#### YOUR INSTRUCTIONS
As the answer, set down the lines below from the one containing "(209 kundbetyg) (168, 2217)" through the one containing "Köpvillkor (39, 2490)", exactly and inclusively, and no others.

#### RECORDS SUPPLIED
BEGIN
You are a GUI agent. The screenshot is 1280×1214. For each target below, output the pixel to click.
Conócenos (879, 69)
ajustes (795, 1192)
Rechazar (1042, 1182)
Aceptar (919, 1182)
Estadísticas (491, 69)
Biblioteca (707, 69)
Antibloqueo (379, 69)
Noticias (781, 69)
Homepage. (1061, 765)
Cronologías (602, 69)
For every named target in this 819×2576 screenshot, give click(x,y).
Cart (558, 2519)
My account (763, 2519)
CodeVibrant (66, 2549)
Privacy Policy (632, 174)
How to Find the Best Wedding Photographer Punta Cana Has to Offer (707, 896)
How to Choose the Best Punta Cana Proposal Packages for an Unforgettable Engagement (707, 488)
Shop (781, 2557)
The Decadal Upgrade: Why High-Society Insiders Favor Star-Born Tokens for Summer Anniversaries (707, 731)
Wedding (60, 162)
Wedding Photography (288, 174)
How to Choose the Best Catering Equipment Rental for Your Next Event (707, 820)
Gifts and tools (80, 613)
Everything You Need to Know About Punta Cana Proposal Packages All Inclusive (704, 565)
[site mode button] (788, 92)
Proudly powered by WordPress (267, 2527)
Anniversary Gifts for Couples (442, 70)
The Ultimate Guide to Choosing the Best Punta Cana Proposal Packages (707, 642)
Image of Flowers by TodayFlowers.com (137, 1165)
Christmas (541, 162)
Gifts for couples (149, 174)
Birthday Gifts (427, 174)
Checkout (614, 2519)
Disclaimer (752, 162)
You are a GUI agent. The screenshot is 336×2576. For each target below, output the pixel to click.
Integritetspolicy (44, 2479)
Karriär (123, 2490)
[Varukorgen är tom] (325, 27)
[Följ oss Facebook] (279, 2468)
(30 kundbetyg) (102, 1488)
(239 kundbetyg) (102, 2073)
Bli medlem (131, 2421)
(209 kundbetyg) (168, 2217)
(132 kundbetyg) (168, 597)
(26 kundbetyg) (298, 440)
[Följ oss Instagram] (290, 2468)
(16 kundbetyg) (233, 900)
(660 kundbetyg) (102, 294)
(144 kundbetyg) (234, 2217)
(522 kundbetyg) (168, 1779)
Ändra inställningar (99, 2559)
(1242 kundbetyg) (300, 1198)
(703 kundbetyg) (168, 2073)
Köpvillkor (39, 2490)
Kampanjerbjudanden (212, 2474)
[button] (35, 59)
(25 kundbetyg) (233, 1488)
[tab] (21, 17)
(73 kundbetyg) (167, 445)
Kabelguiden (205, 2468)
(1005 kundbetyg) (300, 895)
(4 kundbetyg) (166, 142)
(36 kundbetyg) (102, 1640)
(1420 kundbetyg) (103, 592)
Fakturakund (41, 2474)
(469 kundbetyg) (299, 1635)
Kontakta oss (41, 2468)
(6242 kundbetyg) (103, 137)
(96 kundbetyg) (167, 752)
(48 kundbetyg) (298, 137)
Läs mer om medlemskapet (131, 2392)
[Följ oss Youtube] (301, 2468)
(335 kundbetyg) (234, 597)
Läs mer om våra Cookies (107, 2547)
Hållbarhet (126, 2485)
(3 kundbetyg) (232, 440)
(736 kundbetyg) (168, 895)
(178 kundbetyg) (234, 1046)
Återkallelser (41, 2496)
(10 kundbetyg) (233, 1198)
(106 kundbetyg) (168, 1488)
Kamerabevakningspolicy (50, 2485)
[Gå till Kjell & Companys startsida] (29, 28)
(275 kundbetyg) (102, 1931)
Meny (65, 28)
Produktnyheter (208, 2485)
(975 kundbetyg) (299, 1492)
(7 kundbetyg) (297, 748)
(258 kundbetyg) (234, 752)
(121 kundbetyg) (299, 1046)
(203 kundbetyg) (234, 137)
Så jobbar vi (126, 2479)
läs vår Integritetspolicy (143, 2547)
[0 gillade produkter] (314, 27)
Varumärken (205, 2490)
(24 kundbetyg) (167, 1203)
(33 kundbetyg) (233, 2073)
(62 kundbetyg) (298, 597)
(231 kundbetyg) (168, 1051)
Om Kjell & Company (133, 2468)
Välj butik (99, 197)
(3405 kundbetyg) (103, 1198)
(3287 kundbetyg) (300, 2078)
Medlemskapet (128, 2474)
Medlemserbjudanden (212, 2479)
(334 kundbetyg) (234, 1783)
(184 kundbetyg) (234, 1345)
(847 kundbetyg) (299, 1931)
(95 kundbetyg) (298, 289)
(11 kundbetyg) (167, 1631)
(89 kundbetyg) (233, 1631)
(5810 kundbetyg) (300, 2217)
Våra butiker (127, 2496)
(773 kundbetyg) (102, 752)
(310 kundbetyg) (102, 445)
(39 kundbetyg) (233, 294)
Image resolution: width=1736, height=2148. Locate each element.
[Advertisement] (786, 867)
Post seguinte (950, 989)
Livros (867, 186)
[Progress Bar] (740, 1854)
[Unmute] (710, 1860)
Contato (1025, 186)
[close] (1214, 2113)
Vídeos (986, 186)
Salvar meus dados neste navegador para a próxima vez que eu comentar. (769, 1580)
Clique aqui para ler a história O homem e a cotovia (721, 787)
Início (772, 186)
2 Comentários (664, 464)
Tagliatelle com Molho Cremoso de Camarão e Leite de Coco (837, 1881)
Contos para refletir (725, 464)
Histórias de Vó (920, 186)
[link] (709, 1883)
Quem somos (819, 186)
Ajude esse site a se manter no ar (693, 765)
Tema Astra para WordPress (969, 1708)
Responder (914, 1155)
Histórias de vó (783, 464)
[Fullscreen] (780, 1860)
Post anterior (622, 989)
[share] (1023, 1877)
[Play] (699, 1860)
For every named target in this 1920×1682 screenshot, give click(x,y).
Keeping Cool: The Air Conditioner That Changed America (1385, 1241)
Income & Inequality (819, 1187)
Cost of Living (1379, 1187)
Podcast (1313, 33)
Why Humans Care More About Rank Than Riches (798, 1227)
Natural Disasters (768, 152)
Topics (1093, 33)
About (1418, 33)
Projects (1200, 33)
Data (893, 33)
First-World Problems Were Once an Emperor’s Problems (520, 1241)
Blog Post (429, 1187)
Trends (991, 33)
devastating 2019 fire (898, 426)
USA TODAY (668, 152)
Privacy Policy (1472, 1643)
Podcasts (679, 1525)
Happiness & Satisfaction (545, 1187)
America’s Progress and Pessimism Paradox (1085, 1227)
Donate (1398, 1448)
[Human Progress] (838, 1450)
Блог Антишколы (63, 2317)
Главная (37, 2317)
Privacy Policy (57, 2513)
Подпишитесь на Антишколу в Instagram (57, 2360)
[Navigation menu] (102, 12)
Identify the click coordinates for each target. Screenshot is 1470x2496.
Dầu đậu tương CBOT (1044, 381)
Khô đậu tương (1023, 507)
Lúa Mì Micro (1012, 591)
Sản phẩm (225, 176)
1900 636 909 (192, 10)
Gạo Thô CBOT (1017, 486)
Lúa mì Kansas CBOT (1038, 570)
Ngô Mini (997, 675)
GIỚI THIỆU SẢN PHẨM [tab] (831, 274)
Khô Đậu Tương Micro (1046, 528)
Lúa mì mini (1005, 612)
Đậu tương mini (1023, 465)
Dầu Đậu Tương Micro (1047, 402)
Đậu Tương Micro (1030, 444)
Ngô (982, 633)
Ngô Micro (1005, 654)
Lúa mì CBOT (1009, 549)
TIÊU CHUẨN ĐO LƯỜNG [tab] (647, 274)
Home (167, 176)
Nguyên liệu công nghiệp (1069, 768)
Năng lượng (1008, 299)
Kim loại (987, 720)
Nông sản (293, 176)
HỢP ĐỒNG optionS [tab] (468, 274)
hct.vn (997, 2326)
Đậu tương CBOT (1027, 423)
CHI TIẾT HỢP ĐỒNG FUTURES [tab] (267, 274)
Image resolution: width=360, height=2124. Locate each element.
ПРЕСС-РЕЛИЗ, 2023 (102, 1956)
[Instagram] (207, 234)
END
#### EXERCISE RESULT
(209 kundbetyg) (168, 2217)
(132 kundbetyg) (168, 597)
(26 kundbetyg) (298, 440)
[Följ oss Instagram] (290, 2468)
(16 kundbetyg) (233, 900)
(660 kundbetyg) (102, 294)
(144 kundbetyg) (234, 2217)
(522 kundbetyg) (168, 1779)
Ändra inställningar (99, 2559)
(1242 kundbetyg) (300, 1198)
(703 kundbetyg) (168, 2073)
Köpvillkor (39, 2490)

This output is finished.